*Task instructions*: Transcribe the listing below from its opening line up to and including the line that contains "Task: Click the blue reply speech bubble icon"; reproduce nothing else.

*Recorded data*:
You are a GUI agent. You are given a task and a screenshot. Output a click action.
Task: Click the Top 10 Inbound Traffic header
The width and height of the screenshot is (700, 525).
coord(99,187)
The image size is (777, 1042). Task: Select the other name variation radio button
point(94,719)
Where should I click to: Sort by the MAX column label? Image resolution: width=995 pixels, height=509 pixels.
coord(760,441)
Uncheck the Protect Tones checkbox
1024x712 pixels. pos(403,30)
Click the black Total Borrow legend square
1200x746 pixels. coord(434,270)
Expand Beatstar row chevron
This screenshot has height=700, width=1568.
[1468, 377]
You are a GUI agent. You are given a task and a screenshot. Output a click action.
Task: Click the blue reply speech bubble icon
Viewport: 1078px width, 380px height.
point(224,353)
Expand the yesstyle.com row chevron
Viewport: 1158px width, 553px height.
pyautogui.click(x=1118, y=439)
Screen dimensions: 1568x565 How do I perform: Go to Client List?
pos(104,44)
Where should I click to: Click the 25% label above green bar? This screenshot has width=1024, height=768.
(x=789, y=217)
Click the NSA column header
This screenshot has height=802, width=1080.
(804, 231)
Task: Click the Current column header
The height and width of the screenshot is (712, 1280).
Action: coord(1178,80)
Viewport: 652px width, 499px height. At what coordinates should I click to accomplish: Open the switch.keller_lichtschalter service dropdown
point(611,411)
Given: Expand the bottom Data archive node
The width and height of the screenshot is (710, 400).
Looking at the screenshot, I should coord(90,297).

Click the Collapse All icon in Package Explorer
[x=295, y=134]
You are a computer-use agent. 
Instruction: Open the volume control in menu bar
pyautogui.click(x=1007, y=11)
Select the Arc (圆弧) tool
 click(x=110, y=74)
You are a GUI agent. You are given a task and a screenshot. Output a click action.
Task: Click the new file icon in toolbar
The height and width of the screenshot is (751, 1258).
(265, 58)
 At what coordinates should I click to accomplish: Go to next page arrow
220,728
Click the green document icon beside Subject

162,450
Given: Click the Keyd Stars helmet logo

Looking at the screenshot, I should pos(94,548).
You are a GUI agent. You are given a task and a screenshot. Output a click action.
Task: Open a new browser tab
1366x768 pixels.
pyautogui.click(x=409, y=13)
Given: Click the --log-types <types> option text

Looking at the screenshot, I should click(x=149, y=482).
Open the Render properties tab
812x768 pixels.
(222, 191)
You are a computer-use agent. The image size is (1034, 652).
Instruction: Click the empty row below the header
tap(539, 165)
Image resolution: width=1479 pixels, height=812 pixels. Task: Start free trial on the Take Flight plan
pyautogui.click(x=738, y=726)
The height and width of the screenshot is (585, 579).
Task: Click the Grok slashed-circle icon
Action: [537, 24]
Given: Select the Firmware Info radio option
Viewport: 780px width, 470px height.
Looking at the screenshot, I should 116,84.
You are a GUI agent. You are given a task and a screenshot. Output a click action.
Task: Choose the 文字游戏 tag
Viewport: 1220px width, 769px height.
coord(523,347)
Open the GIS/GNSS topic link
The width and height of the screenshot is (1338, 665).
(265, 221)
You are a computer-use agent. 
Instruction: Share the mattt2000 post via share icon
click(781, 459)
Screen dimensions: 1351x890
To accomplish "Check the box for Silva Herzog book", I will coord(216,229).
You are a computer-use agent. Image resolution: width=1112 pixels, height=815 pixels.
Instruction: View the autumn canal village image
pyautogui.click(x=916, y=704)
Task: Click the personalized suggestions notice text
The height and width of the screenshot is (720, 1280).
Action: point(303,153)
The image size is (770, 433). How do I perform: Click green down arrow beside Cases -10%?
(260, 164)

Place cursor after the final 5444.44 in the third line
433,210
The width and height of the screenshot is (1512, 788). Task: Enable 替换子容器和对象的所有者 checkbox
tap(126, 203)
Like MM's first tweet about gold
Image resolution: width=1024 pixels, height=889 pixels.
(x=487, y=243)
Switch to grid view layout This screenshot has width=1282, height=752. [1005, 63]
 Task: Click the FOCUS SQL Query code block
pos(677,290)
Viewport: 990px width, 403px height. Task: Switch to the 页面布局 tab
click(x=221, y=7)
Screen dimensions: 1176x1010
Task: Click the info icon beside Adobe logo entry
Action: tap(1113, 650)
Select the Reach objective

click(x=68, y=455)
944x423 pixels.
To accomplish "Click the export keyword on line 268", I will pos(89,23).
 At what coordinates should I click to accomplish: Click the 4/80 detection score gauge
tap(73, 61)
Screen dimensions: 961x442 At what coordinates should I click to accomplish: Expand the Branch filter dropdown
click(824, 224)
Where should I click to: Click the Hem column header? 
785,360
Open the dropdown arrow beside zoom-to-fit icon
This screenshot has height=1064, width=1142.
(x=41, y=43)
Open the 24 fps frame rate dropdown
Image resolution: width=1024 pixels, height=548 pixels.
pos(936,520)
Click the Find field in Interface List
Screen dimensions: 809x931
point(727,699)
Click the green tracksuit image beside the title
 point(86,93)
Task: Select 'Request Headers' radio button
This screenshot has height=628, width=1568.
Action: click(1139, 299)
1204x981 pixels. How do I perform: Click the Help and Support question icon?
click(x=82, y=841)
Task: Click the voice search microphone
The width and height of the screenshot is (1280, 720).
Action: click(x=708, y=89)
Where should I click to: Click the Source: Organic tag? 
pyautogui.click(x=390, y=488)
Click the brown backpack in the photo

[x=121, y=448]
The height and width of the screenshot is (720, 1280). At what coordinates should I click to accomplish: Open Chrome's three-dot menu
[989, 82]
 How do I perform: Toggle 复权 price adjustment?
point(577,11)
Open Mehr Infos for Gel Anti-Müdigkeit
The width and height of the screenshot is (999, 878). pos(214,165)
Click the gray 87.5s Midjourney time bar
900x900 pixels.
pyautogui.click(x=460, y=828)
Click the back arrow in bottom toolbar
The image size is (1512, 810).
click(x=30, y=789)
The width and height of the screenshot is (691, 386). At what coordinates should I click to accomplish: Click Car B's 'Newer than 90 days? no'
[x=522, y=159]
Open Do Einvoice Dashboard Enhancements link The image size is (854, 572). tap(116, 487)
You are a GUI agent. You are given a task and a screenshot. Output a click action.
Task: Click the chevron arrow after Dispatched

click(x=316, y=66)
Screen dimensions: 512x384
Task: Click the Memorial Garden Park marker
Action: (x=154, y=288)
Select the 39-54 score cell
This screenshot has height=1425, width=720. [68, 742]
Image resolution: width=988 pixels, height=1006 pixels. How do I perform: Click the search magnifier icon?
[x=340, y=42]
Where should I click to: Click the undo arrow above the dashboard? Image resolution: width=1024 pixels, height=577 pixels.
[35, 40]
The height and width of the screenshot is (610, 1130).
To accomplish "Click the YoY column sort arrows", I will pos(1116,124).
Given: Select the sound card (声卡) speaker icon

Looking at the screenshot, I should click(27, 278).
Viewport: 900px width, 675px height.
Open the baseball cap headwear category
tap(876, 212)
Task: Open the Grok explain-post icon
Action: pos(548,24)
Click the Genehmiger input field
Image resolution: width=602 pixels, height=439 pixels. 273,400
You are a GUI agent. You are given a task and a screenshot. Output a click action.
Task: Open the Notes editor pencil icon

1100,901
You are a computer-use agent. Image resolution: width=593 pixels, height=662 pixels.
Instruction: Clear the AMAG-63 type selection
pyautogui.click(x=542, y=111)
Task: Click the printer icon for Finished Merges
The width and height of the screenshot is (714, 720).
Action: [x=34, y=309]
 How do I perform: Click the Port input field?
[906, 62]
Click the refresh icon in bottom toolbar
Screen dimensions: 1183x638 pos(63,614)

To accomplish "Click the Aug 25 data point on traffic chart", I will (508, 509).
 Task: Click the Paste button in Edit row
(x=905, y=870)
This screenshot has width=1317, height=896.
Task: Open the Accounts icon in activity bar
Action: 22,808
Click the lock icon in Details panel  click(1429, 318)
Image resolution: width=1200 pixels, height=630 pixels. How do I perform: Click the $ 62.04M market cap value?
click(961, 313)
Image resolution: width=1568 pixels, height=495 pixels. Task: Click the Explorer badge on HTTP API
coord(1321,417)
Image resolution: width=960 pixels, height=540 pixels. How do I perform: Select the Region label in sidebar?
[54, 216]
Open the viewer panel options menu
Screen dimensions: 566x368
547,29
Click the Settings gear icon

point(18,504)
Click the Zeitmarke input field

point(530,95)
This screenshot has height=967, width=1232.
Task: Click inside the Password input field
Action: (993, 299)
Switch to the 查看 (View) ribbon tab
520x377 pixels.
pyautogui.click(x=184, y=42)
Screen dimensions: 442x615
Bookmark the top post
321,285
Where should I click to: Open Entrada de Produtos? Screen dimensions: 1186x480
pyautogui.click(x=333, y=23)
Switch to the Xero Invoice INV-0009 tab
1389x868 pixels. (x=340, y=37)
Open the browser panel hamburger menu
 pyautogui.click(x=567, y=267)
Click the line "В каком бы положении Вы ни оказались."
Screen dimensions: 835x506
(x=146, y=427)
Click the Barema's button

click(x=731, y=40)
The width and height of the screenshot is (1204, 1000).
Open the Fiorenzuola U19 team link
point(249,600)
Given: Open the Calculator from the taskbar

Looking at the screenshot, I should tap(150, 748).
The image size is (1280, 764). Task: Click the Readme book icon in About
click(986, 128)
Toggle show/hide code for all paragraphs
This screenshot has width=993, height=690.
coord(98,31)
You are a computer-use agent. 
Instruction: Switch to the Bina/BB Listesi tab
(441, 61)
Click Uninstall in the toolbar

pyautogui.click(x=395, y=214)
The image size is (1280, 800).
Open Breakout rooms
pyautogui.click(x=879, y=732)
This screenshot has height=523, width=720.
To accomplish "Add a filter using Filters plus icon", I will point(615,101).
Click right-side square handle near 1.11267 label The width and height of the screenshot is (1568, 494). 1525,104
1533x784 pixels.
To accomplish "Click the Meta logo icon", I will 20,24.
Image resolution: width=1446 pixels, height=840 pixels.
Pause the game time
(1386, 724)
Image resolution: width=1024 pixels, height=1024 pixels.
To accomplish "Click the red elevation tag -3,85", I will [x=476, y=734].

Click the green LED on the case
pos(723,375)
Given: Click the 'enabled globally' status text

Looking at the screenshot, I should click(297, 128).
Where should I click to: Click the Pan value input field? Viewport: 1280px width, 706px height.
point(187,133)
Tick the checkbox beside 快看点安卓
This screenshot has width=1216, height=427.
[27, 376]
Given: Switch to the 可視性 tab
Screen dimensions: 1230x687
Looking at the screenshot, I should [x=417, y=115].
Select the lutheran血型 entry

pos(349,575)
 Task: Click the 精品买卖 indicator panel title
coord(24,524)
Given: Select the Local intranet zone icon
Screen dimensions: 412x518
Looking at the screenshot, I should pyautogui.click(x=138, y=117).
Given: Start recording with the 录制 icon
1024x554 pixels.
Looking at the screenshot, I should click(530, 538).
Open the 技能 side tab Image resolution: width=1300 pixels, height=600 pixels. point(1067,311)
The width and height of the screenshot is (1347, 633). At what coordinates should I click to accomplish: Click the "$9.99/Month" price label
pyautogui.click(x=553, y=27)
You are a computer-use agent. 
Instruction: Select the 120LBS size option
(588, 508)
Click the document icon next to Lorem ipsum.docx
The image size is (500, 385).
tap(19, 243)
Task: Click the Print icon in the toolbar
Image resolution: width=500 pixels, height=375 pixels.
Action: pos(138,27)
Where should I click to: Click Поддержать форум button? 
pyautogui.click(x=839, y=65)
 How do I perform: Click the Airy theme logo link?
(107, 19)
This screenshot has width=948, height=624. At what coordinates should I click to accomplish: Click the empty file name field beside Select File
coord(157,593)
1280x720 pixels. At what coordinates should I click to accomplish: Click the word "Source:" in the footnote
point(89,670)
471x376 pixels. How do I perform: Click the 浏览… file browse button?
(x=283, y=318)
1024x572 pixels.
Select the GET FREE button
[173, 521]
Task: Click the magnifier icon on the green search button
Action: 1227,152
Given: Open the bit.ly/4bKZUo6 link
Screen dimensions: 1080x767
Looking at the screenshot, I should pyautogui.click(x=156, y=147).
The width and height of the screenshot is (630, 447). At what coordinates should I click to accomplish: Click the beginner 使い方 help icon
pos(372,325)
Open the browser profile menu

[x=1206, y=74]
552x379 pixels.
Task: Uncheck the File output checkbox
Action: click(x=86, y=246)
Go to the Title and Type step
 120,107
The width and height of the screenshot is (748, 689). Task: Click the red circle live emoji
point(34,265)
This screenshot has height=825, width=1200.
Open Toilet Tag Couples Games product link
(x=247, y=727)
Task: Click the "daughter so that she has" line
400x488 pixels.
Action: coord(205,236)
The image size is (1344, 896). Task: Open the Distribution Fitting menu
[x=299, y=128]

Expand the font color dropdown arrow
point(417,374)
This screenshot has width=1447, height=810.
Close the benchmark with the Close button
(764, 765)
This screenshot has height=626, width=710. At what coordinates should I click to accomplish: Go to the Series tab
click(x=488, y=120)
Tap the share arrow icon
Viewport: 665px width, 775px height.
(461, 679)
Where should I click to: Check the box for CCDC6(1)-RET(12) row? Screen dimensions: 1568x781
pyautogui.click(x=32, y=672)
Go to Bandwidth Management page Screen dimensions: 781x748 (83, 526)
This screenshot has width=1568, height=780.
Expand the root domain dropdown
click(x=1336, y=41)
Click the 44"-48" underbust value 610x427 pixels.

*Result of the exercise*:
You are a GUI agent. You are given a task and a screenshot. Output a click action.
Task: Click the Top 10 Inbound Traffic header
The width and height of the screenshot is (700, 525).
coord(99,187)
The image size is (777, 1042). Task: Select the other name variation radio button
point(94,719)
Where should I click to: Sort by the MAX column label? Image resolution: width=995 pixels, height=509 pixels.
coord(760,441)
Uncheck the Protect Tones checkbox
1024x712 pixels. pos(403,30)
Click the black Total Borrow legend square
1200x746 pixels. coord(434,270)
Expand Beatstar row chevron
This screenshot has height=700, width=1568.
[1468, 377]
You are a GUI agent. You are given a task and a screenshot. Output a click action.
Task: Click the blue reply speech bubble icon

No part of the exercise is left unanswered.